O Polonii i Ameryce
Gdy analizujemy istotne dla Polski i Polonii Amerykańskiej wydarzenia ubiegłego roku to na czołowym miejscu należy z pewnością wymienić ujawnienie we wrześniu dokumentów dotyczących zbrodni katyńskiej z amerykańskich archiwów i tym samym naprawienie błędu, jaki popełnił prezydent Franklin Delano Roosevelt, który uznał, że dobre stosunki ze Stalinem są ważniejsze od prawdy o Katyniu i zamknął usta urzędnikom, badającym zbrodnię katyńską. Po latach od tamtych wydarzeń rząd USA za sprawą, posiadającej polskie korzenie, demokratycznej kongreswoman z Ohio Nancy Kaptur, Ambasady RP w Waszyngtonie i Kongresu Polonii Amerykańskiej, postanowił odtajnić i opublikować wszystkie dokumenty archiwalne dotyczące Katynia, łącznie z papierami Roosevelta.
Opublikowane przez Amerykanów dokumenty przemawiają na rzecz poglądu, że wyciszanie sprawy na najwyższych szczeblach rządu USA pomogło ukryć odpowiedzialność Sowietów za zamordowanie w 1940 r. 22 tys. polskich oficerów i innych więźniów w lesie katyńskim i w innych miejscach. Zdaniem historyków, którzy widzieli ujawnione dokumenty, najważniejszym – jak dotychczas – odkryciem są dowody wysłania do amerykańskiego wywiadu wojskowego zaszyfrowanych informacji o zbrodni przez dwóch amerykańskich jeńców wojennych pojmanych przez Niemców. Dotychczas dokumenty te nie były znane. Wynika z nich, że administracja prezydenta Franklina D. Roosevelta stosunkowo wcześnie dowiedziała się o sowieckiej zbrodni.
Cyfrowe kopie dokumentów, które dotyczą mordu NKWD na Polakach z 1940 r. , znalazły się na stronie Narodowych Archiwów USA . W skład ujawnionych dokumentów wchodzą m. in. akta Departamentu Stanu, Departamentu Obrony i armii Stanów Zjednoczonych dotyczące zbrodni katyńskiej, archiwa prezydentów Franklina Delano Roosevelta, Harry’ego Trumana i Dwighta Eisenhowera, amerykańskich komórek wywiadowczych, materiały z procesu norymberskiego oraz niemieckie materiały przejęte przez armię amerykańską w 1945 r. , w tym filmy i zdjęcia lotnicze Lasu Katyńskiego.
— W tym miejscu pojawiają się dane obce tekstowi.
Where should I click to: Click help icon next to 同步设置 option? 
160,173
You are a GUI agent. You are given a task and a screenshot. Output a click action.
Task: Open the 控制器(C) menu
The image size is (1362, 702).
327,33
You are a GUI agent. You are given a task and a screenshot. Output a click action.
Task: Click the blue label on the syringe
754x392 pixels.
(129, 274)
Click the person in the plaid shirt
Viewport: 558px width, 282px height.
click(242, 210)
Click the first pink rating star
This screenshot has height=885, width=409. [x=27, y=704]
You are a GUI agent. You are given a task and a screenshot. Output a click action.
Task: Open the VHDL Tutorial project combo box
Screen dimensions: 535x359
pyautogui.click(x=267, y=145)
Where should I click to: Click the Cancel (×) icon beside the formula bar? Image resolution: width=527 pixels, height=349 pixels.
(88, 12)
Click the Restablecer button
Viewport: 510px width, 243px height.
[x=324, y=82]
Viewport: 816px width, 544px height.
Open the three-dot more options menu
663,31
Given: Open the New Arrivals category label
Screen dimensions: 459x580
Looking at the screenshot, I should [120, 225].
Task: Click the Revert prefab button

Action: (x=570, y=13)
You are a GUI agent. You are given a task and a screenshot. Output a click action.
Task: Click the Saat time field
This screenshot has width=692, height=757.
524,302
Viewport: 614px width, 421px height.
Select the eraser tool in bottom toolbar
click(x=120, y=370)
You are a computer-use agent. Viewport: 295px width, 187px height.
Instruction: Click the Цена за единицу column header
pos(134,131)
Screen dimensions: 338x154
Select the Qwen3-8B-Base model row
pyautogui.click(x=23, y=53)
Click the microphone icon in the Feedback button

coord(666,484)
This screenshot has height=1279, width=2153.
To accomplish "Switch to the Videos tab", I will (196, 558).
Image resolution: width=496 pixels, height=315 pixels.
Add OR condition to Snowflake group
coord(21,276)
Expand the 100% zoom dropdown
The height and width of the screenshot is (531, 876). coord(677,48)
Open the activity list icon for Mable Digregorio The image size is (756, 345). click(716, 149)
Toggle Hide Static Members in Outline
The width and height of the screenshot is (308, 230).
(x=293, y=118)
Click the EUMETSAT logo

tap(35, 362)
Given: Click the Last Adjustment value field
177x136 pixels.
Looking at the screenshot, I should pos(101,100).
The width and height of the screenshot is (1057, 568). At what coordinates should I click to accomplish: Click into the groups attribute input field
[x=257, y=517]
Część dokumentów – około tysiąca stron – zostało po raz pierwszy udostępnionych opinii publicznej. Reszta była już wcześniej dostępna dla badaczy i publiczności, chociaż w innej formie. Opublikowane dokumenty zgrupowano w 318 plikach. Są tam materiały ze zbiorów kilkunastu organów władz USA, w tym Kongresu, Departamentu Stanu, bibliotek-muzeów byłych prezydentów, agencji wywiadu wojskowego i CIA, Pentagonu i innych agend rządowych.
Ujawnienie i opublikowanie przez Stany Zjednoczone wszystkich dokumentów katyńskich z ich archiwów stało się okazją do apelu, jaki kongreswoman Marcy Kaptur oraz przedstawiciele Ambasady RP w USA wystosowali pod adresem Federacji Rosyjskiej, Białorusi i innych krajów o pełne odtajnienie wszystkich dokumentów dotyczących zbrodni katyńskiej i udostępnienie ich opinii publicznej.